NCT03352258 · ACTIVE NOT RECRUITING
Effect of Low Dose Radiotherapy on Brain Amyloidosis in the Treatment of Alzheimer's Disease
This small pilot study is testing whether low doses of radiation aimed at the brain can reduce amyloid plaques in people who already have early or prodromal Alzheimer's disease. Researchers will use a specialized PET scan to measure whether amyloid levels actually drop after a five-day radiation course.

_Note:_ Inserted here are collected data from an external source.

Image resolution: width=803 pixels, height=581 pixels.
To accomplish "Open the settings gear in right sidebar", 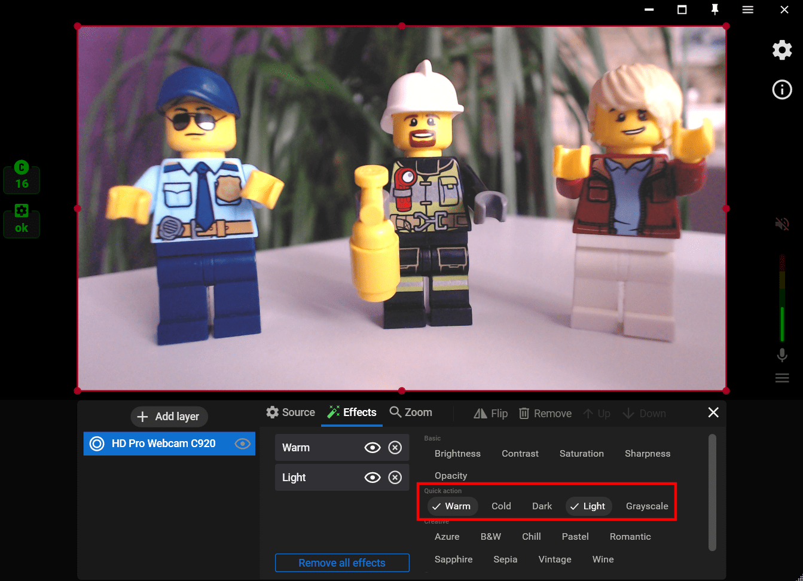I will [x=782, y=50].
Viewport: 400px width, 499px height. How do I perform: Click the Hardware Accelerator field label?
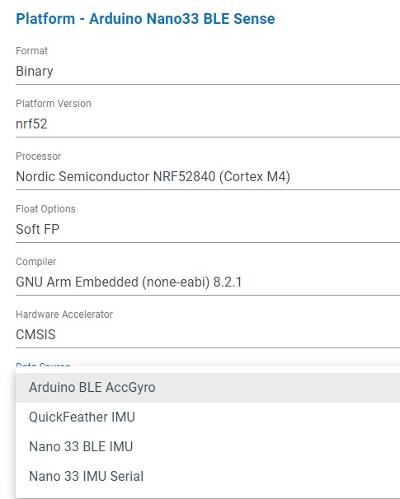(x=64, y=315)
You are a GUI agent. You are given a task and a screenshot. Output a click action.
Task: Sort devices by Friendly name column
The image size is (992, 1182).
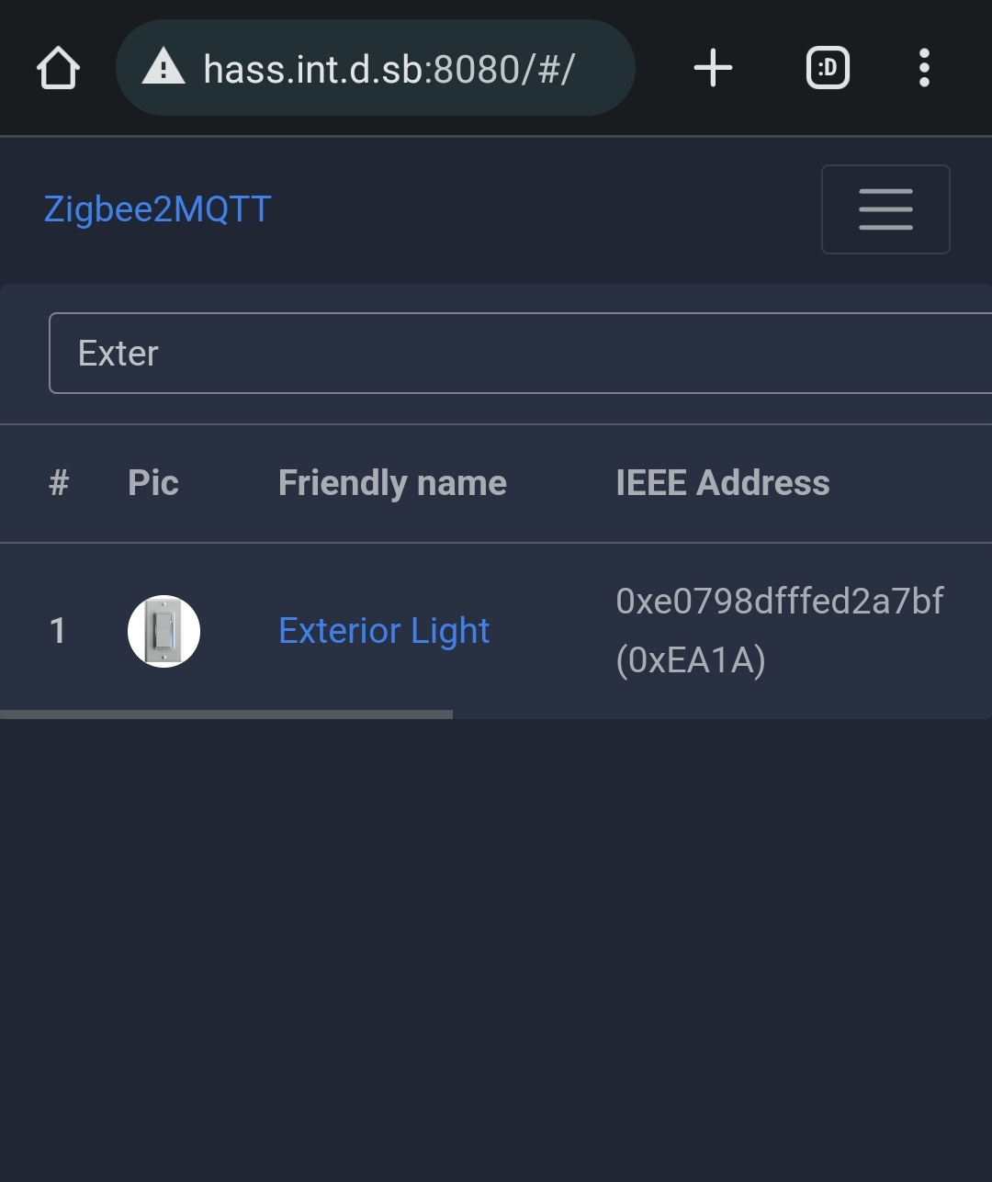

With only 10 patients, this is an early exploratory study — not yet proven safe or effective at scale, and nowhere near approval.
You may qualify if
- Ability to understand the clinical trial and give an informed consent
- Clinical diagnosis of prodromal AD, or mild or moderate AD
- Ability to undergo neurocognitive assessment at baseline visit, alone or accompanied by a caregiver
- Amyloid PET scan positivity
- Ability to follow the 5-days RT regiment, alone or accompanied by a caregiver
You're excluded if
- Inclusion in another disease modifying clinical trial
- Previous therapeutic brain irradiation
- Evidence of vascular cognitive impairment on Magnetic Resonance Imaging (MRI) (Fazekas score >1 and Wahlund score >=10/30)
- Oncologic disease (excluding skin cancer) active or in remission from less than 5 years
- Evidence of substance abuse (alcohol and/or other drugs) with a dependence during the previous 12 months (DSM-IV criteria)
- Presence of subdural hygroma's, subdural hematomas or hydrocephalus
- Significant psychiatric comorbidity as assessed during the clinical evaluation by the neurologist/geriatrician in charge
- Active or recent (within 3 months) cerebral infection/haemorrhage
- Immunocompromised status
- Prior history of seizure
- Dermatological skin disease of the scalp
- Women who are pregnant or breast feeding or who intend to become pregnant during the course of the study;
- Lack of safe contraception, defined as: female participants of childbearing potential, not using and not willing to continue using a medically reliable method of contraception for the entire study duration, such as oral, injectable, or implantable contraceptives, or intrauterine contraceptive devices, or who are not using any other method considered sufficiently reliable by the investigator in individual cases;
The sponsor's own eligibility wording, lightly reformatted. The study team makes the final eligibility decision — worth discussing with your doctor.